One third of the meat had been distributed to the federal school lunch program, and it’s estimated that 90% of Vermont’s public schools received a portion of this meat and served much of it from October 2006 until mid February.
The meat was recalled after the Humane Society of America made a random visit to the Westland Hallmark meat production facility in Chino, CA, and videotaped sick cattle being abused, then fork-lifted to slaughter.
The concern with slaughtering sick, or what’s known as "downer cattle" since they can’t walk, is the possible spread of prion disease. In cows it’s called Mad Cow Disease. In humans it’s called Creutzfeld Jakob’s Disease, or CJD, but both are prion diseases. And humans can acquire CJD by eating diseased meat.
Prion disease attacks the neurologic system, and cannot be killed by cooking or freezing meat. It is both incurable and fatal. It takes decades to develop symptoms, which can initially be misdiagnosed as depression, insomnia, and dementia.

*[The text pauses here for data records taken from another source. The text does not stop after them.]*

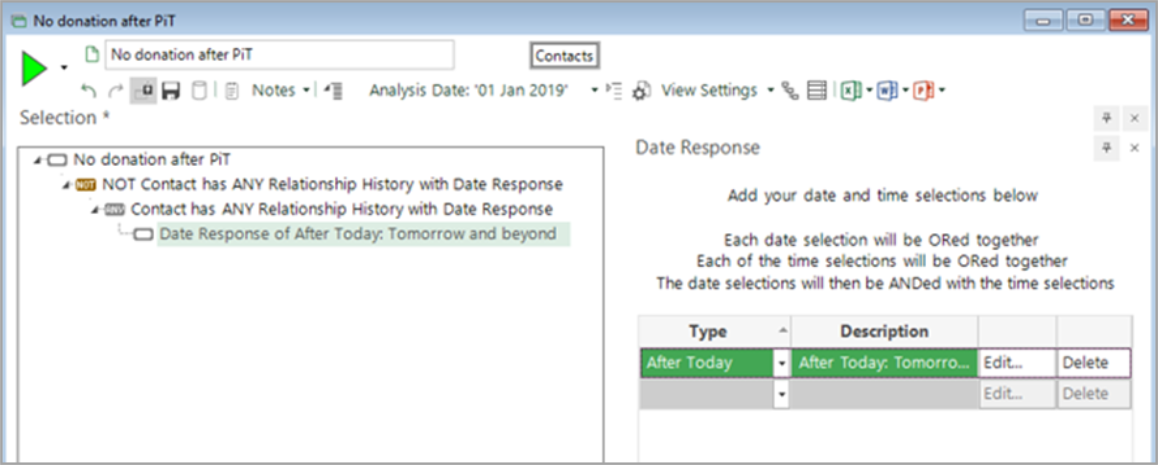Click the View Settings gear icon
Screen dimensions: 1158x465
pyautogui.click(x=642, y=91)
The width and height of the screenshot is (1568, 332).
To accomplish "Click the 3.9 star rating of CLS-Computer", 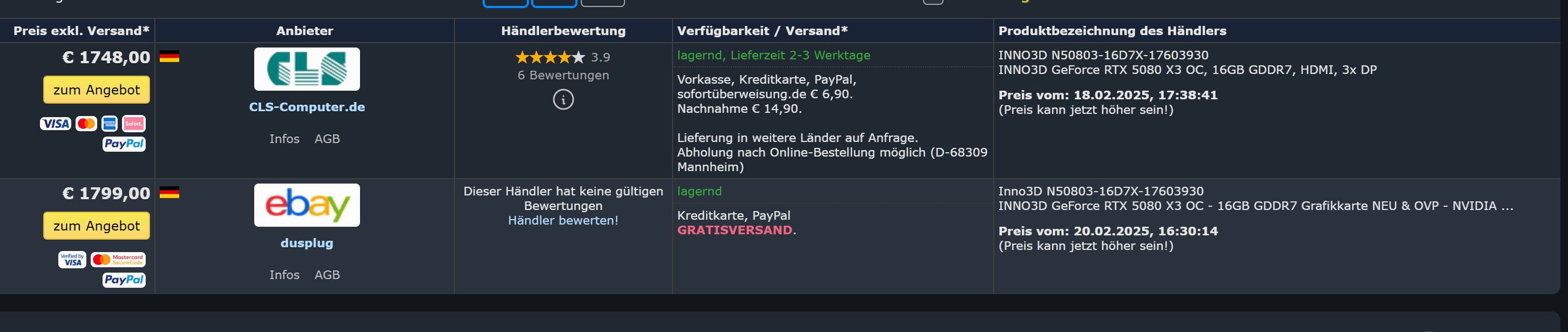I will point(562,57).
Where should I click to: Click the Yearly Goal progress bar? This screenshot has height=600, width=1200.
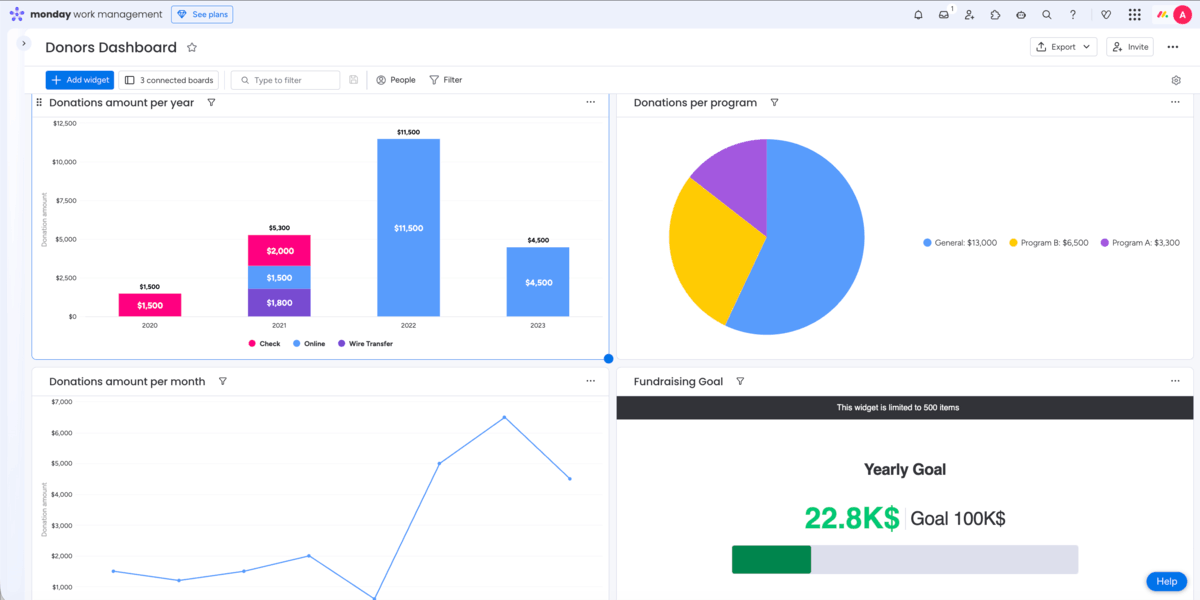click(x=905, y=559)
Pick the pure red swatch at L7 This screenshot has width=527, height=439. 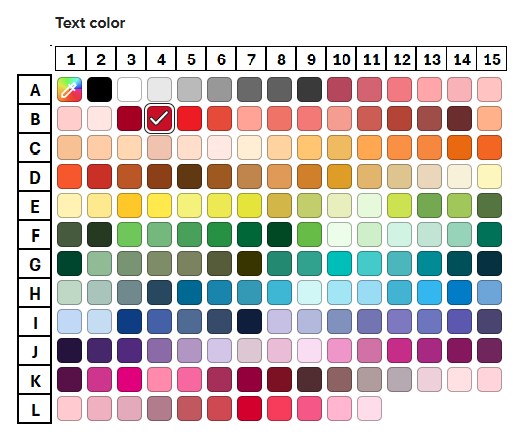coord(249,408)
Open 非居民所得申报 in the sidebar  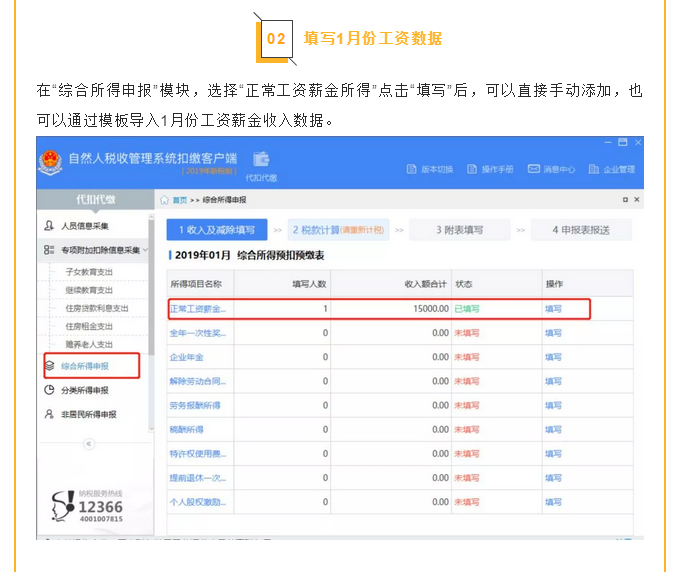(88, 414)
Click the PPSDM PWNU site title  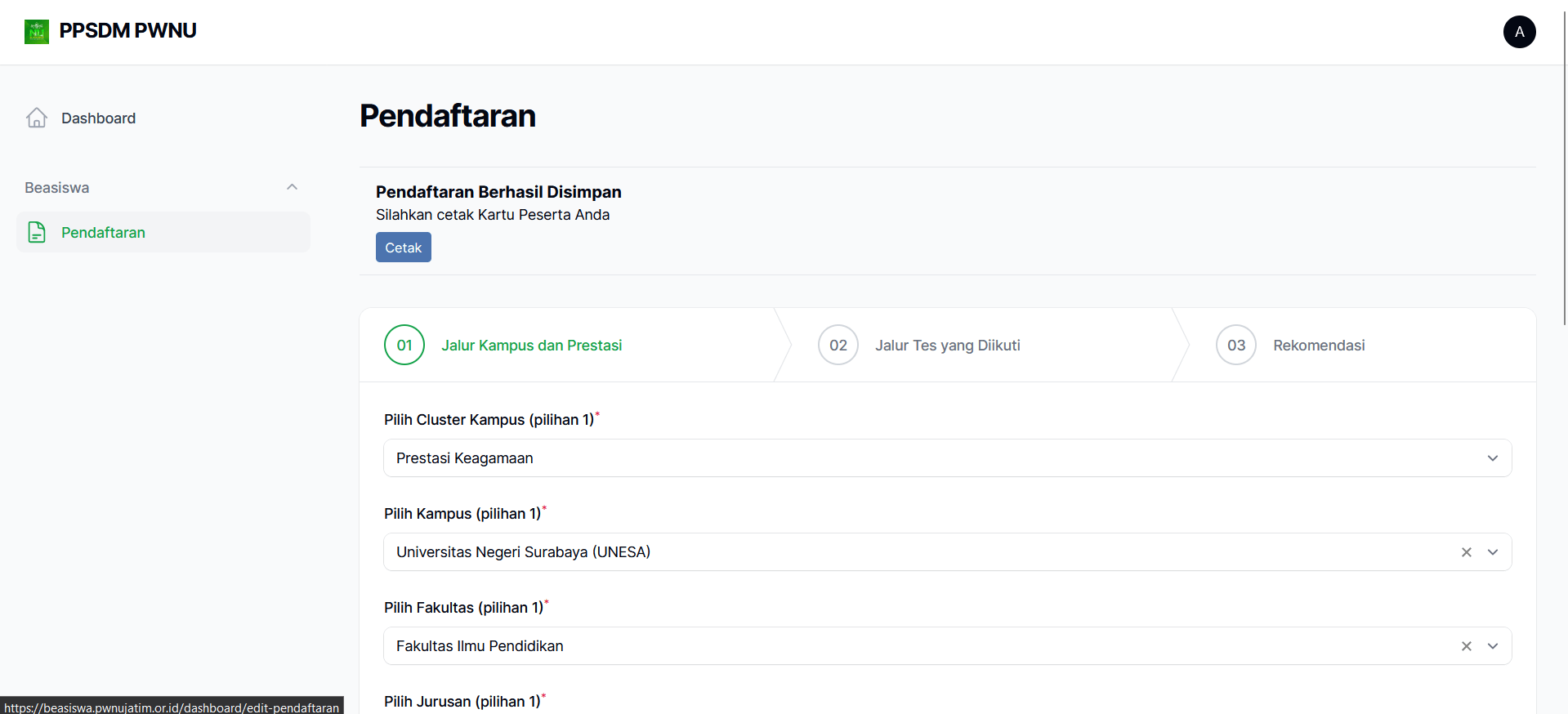127,31
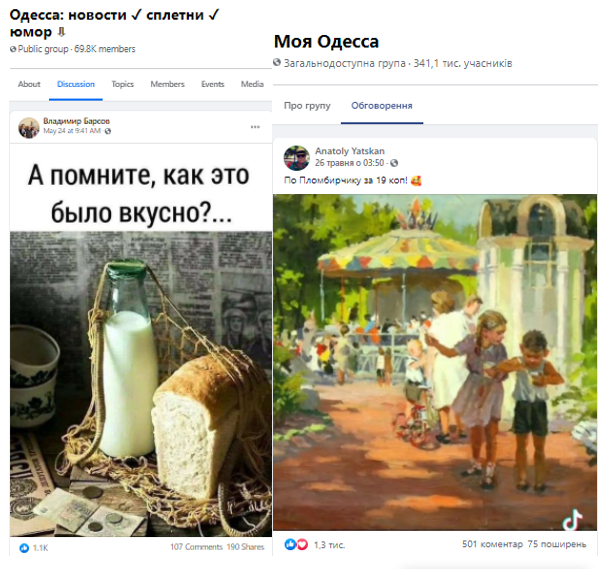This screenshot has height=569, width=606.
Task: Open the Anatoly Yatskan profile link
Action: click(350, 151)
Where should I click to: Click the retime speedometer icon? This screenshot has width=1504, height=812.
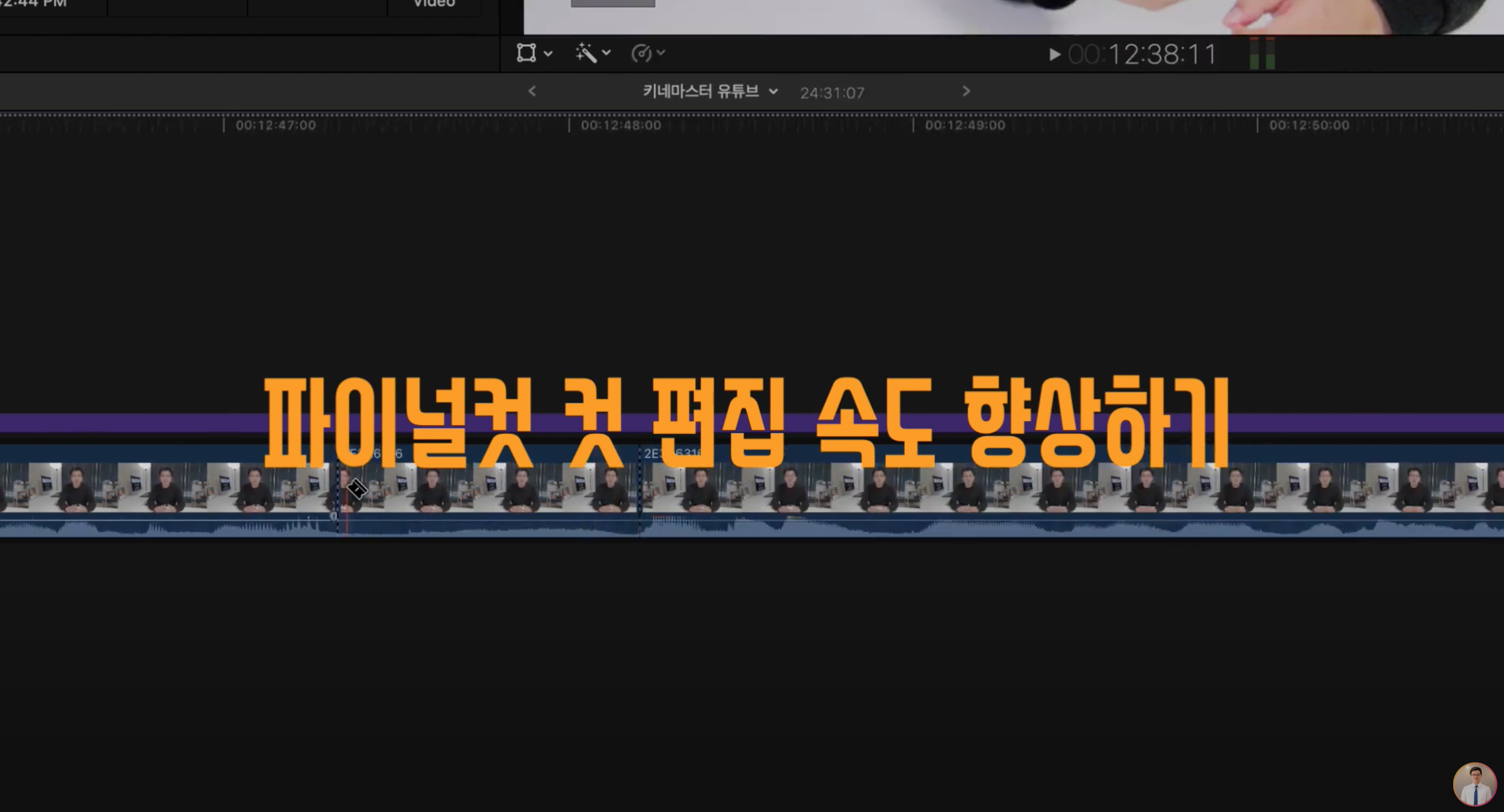[x=641, y=54]
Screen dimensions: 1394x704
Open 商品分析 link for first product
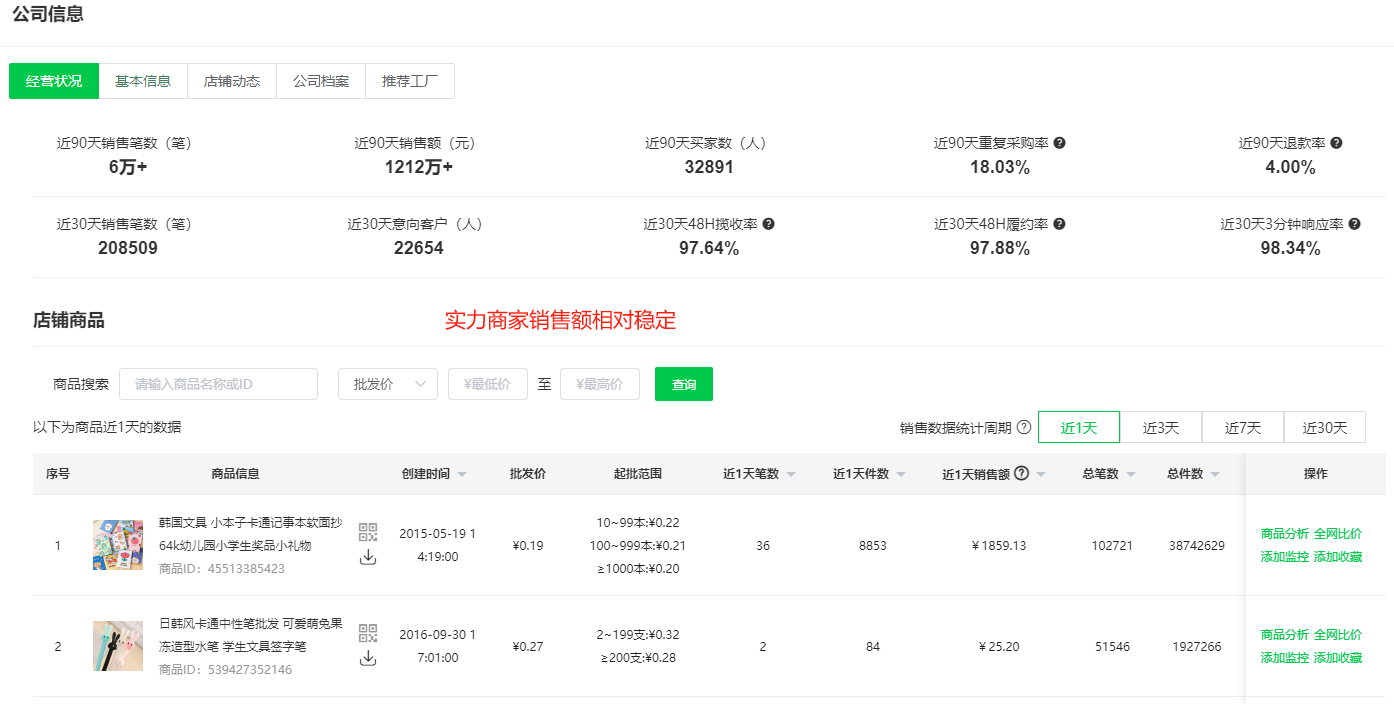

We’ve had a law on the books since 2003 that prohibits slaughtering downer cattle for meat. Recently the USDA was allowed to change the rules to allow downer cattle to be used if a vet could show that the cattle had an injury. But the Humane Society has announced they are now suing the USDA over the rule because they say that cows that are sick from neurological diseases are more likely to fall and break a leg, so there’s still a risk.
In the wake of the recall, the Secretary of Agriculture has attempted to reassure the public that the meat was safe. Experts say that if there were cows with prion disease in the California herd, they would have known about it before processing, because of the safeguards in place. In the last few years 750,000 cows have been tested in the U.S. and only 2 have been found to be infected – there was also a recent positive case in Canada, and outbreaks in the UK – but not every cow in the U.S. is tested.
I was shocked to learn that the USDA conducted inspections at this plant at regular times, so that the management and workers knew when they had to follow the rules for public safety and when they didn’t. It was a private charity, the Humane Society that was the whistle blower. And, they say that their choice of meat plants was random, so who knows how widespread this practice may be?
In the wake of the recall, Congress is taking another look at food safety with a series of hearings. They invited the owner of Westland Hallmark, Steve Mendell, to attend the first hearing, but he didn’t show up. They are now considering a subpoena to compel him to attend. In the meantime, until Congress can assure us that our meat supply really is safe, we’re more determined than ever to use local, known sources. And at least for now, our son has pretty much lost his appetite for school lunch.